Immigrant rights groups angrily dispute the claim that immigration is bad for American workers, pointing to research that shows there is little connection between immigration and wages, and stressing the benefits of America’s immigrant culture. Charanya Krishnaswami, the advocacy director for the Americas at Amnesty International USA, responded to the president’s tweet with one of her own.
“When you’re a xenophobe, bans on migration are the only tired, failed, hateful solution you can think of,” Ms. Krishnaswami wrote. “Suspending immigration won’t make the US — which currently leads among COVID cases worldwide — safe. Our policies need to be grounded in public health, not bigotry.”
Mr. Trump’s denigration of migrants was the centerpiece of his 2016 presidential campaign, and his assault on the nation’s immigration system was a defining feature of his first term in office. As he seeks re-election to a second term, Mr. Trump has made clear that he intends to energize his supporters by continuing to stoke a fear of immigrants.
In the past several months, Mr. Trump has justified sealing the United States to migrants by highlighting the risk of spreading the coronavirus, even as his administration has been widely criticized for not taking precautions this year to prevent an outbreak.
At the end of January, Mr. Trump blocked some travel from China, citing concerns about the spread of the virus. He later extended travel restrictions to most of Europe.
Mr. Trump used authority granted to his surgeon general to immediately turn back migrants and asylum seekers to their home countries, even though the Supreme Court refused to allow a similar policy in 2018. His administration has leaned into the policy, even rapidly turning away children who cross the border alone.
Weeks later, Mr. Trump ordered the State Department to issue visa sanctions against any country that refused to accept an immigrant the administration wanted to deport.
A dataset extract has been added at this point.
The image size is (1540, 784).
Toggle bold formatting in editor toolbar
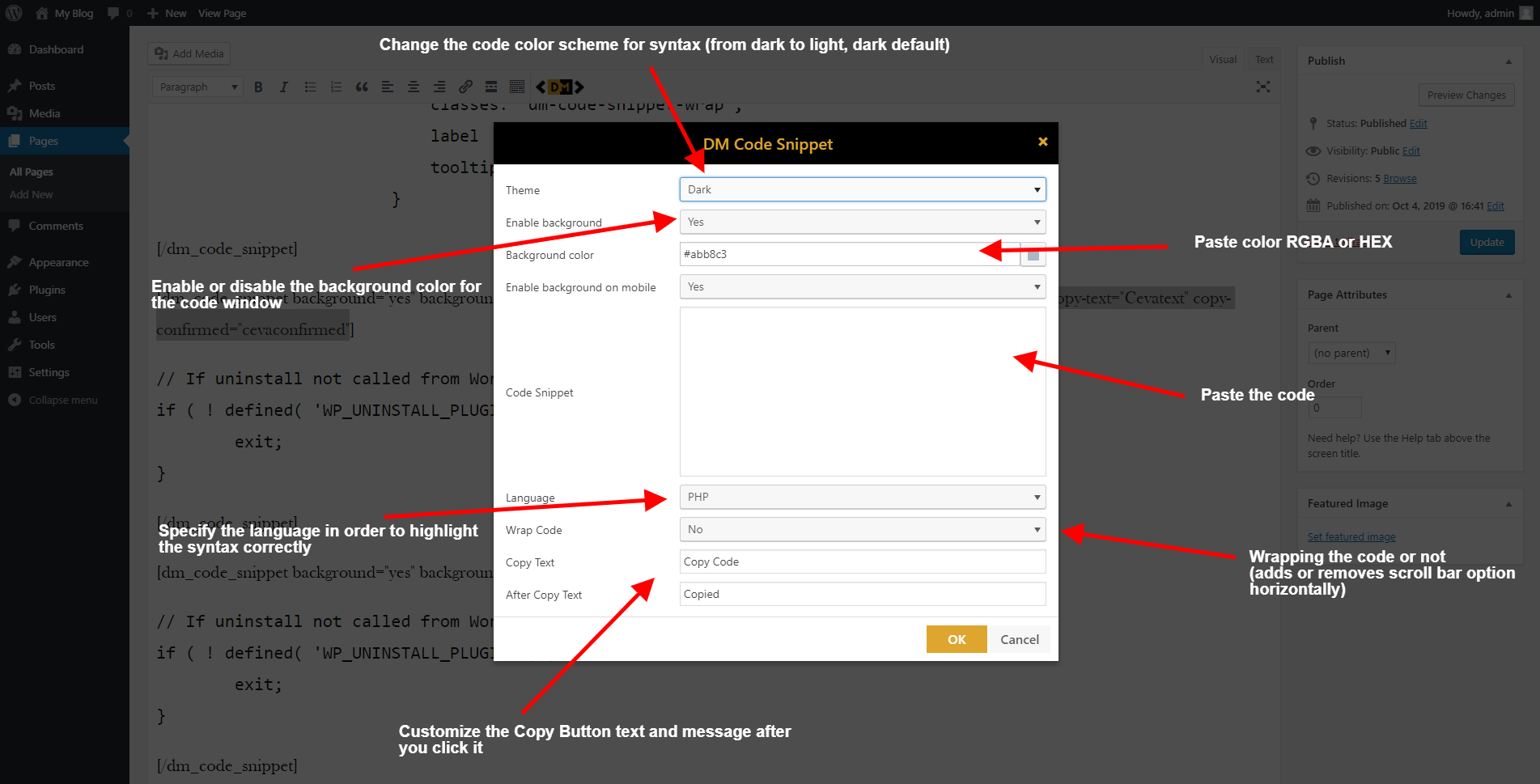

Since taking office, Mr. Trump has carried out some consequential immigration policies. In January, the president expanded his travel restrictions to 13 countries, virtually blocking immigration from Africa’s most populous nation, Nigeria.
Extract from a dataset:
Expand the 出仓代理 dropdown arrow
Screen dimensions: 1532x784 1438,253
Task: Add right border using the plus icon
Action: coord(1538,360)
That same month, the Supreme Court allowed the administration to move forward with a wealth test that would deny green cards to immigrants who are thought to be likely to make even occasional and minor use of public benefits like Medicaid, food stamps and housing vouchers. Many advocates have said the so-called public charge rule has discouraged immigrants from seeking medical assistance at a time when the administration’s top health officials are encouraging Americans to be vigilant for symptoms of the virus.
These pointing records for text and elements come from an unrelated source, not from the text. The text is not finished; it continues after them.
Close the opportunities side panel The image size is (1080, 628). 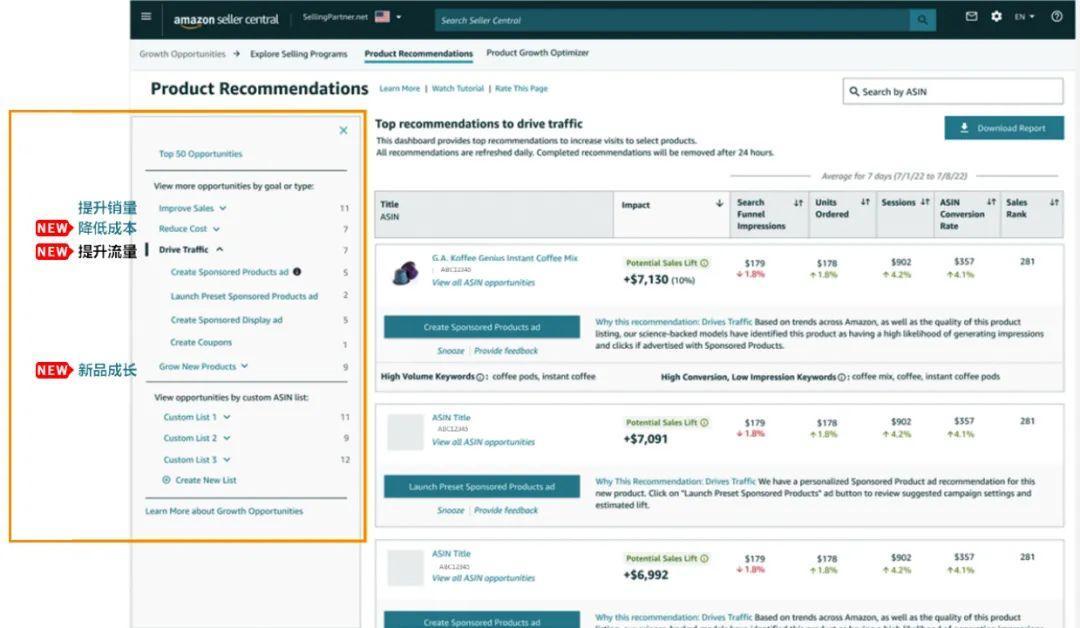pos(343,130)
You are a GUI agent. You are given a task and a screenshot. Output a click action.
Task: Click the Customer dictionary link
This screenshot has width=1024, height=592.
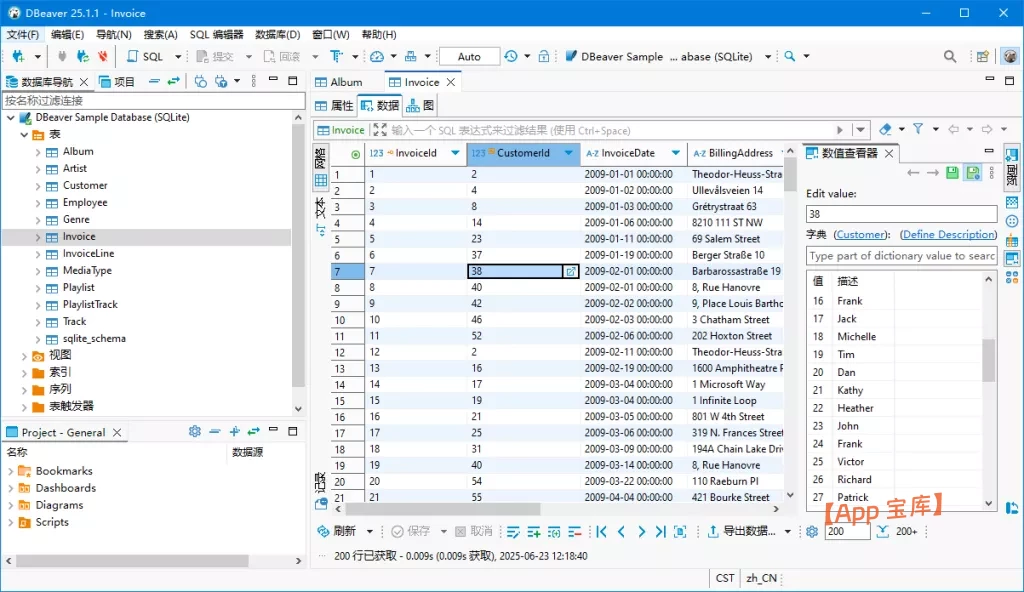tap(861, 234)
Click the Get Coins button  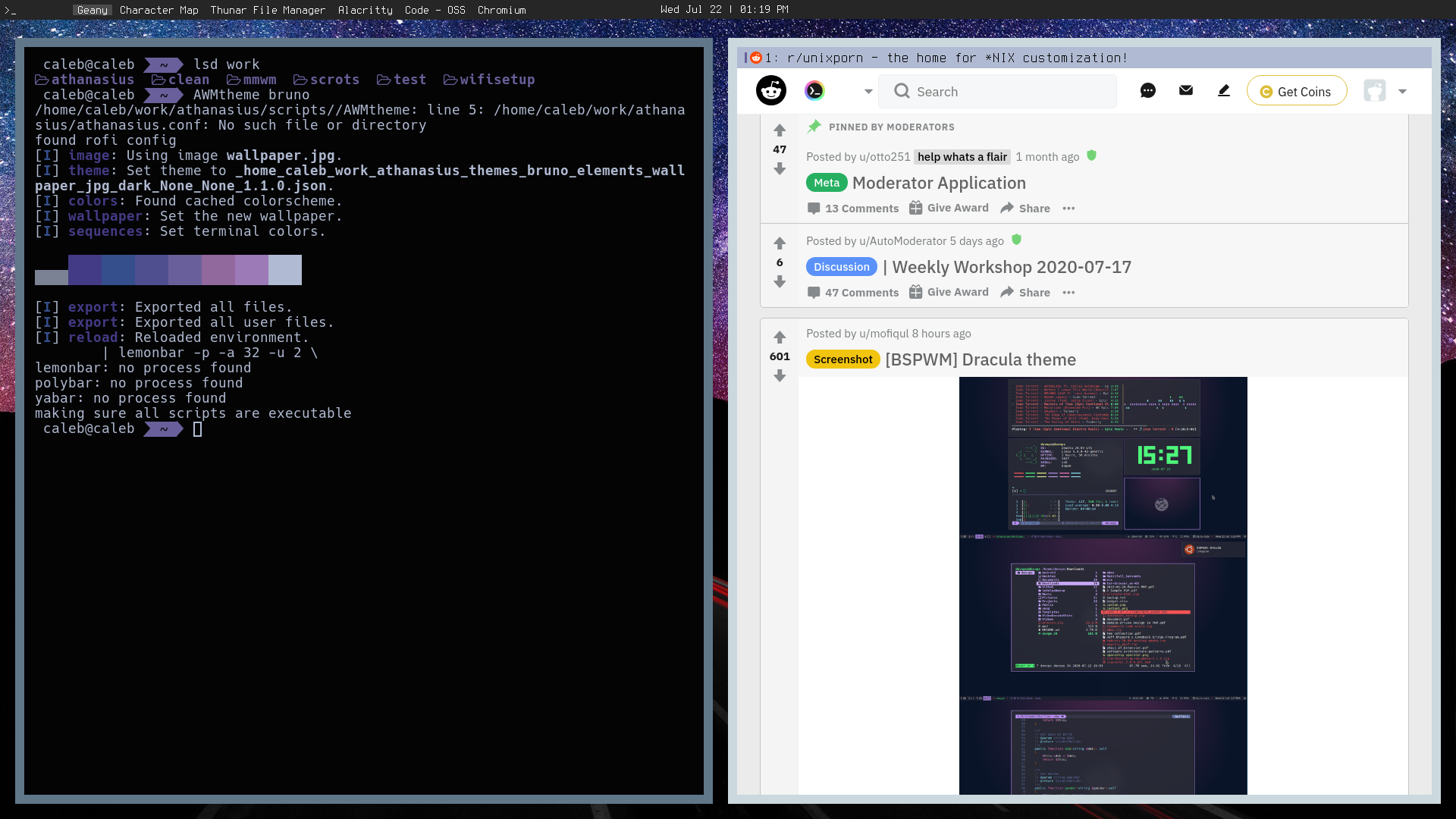(x=1296, y=91)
Franita Tolson, who studies constitutional and election law at the University of Southern California, said in an interview that Mr. Trump’s latest tweet continues a well-worn pattern of issuing broad mandates against immigrants, often as a base-pleasing political cudgel, only to later rework the orders under mounting legal pressure.
Legally, she said, the administration has a habit of working in reverse: issuing sweeping initiatives, and vetting them afterward.
“He tweets out a broad tweet without details, and the administration tailors it to figure out what might pass judicial review,” Ms. Tolson said. She added that Mr. Trump’s latest attempt to issue a restrictive order was sure to meet legal challenges. “Given our infection rate and the lack of testing, he’s taking advantage of a national crisis.”
Reached Monday evening, multiple White House officials did not offer information on Mr. Trump’s plans beyond his tweet.
Emily Cochrane contributed reporting from Washington, and Maggie Haberman and Caitlin Dickerson from New York.